**Direction 1**
Duplicate the stretch from "How Important Is" through "the school curriculum." in the essay on teaching mathematics.
**Direction 2**
According to the essay on teaching mathematics, at which level of schooling is there general agreement on what mathematics should be taught?
**Direction 3**
Resume the essay on teaching mathematics after its last sentence.

How Important Is Teaching Of Mathematics

It is a remarkable fact that, in almost every country, mathematics occupies a central place in the school curriculum.

At the level of primary school, there is general agreement on what mathematics should be taught. But when we turn to secondary schools, we note a remarkable variety in the content of the courses. In fact, it is possible to find countries in which the secondary mathematics curricula have almost nothing in common. And this must make us ask: `Is Mathematics really as important as is claimed?`

However, there is often much confusion about the sense in which the word `mathematics` is used. So perhaps we should begin by attempting to clarify our thoughts about this.

It may be helpful to distinguish three categories of mathematics.

1. Survival mathematics

That is, the mathematics that we need in order to go about our daily business and make good use of our leisure time. Some people refer to this as `the basics` or `the core curriculum` but this seems to imply that these needs are the same for everybody, which is clearly not true. City dwellers use different mathematics from those who live in a village a lawyer`s mathematical needs are different from those of a housewife) if your hobby is photography, you want different mathematics from a person who plays football. Survival mathematics is a reflection of our personal life-style.

**Material**
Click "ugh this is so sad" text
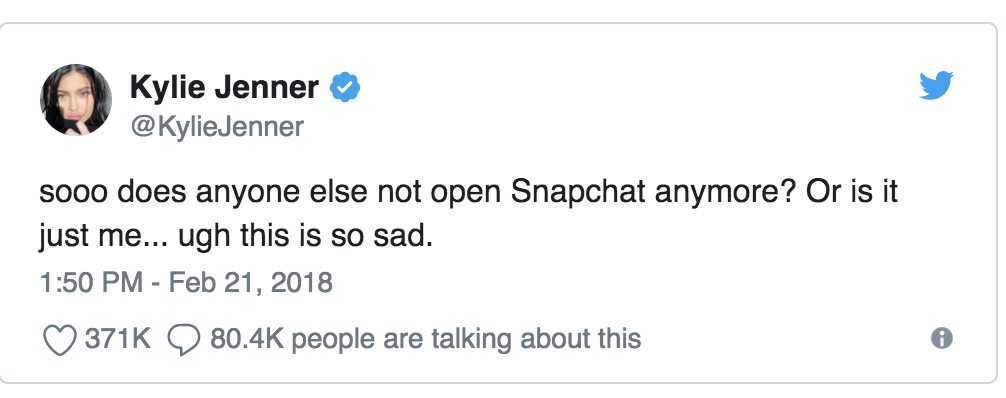Image resolution: width=1006 pixels, height=398 pixels. [x=302, y=238]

**Exercise answer 1**
How Important Is Teaching Of Mathematics

It is a remarkable fact that, in almost every country, mathematics occupies a central place in the school curriculum.

**Exercise answer 2**
Primary school.

**Exercise answer 3**
And yet it has certain common features for all of us. First, we almost always have to use it in a situation that requires an immediate response: paying a bus fare, deciding where a tree is going to fall, estimating the date for the completion of a contract, getting each dish in the oven at the right time, choosing the right camera exposure, positioning oneself to intercept an attack by the opposing forwards.

Second, it is rarely carried out with paper and pencil (or even with a pocket calculator). Third, one is hardly aware that one is using mathematics at all. And this means that survival mathematics has little to do with formal mathematical instruction.

The very process of taking a problem out of a textbook in a lesson called mathematics, and writing the answer in an exercise book in one`s own time, makes it largely an irrelevance as far as survival mathematics is concerned.

This does not mean that mathematics teachers cannot help children to acquire the mathematics they need. But it is an illusion to suppose that this can be left to mathematics teachers alone. Other teachers, parents, elder brothers and sisters all have a part to play. In this sense, every teacher must expect to be a teacher of mathematics.

2. Mathematics for use

Next, much of the mathematics in the school curriculum is mathematics for use. This extends from quite simple skills, such as decimal arithmetic, up to advanced topics such as the use of differential calculus to find maximum and minimum values. It describes all the mathematics that some people need in order to do their work successfully.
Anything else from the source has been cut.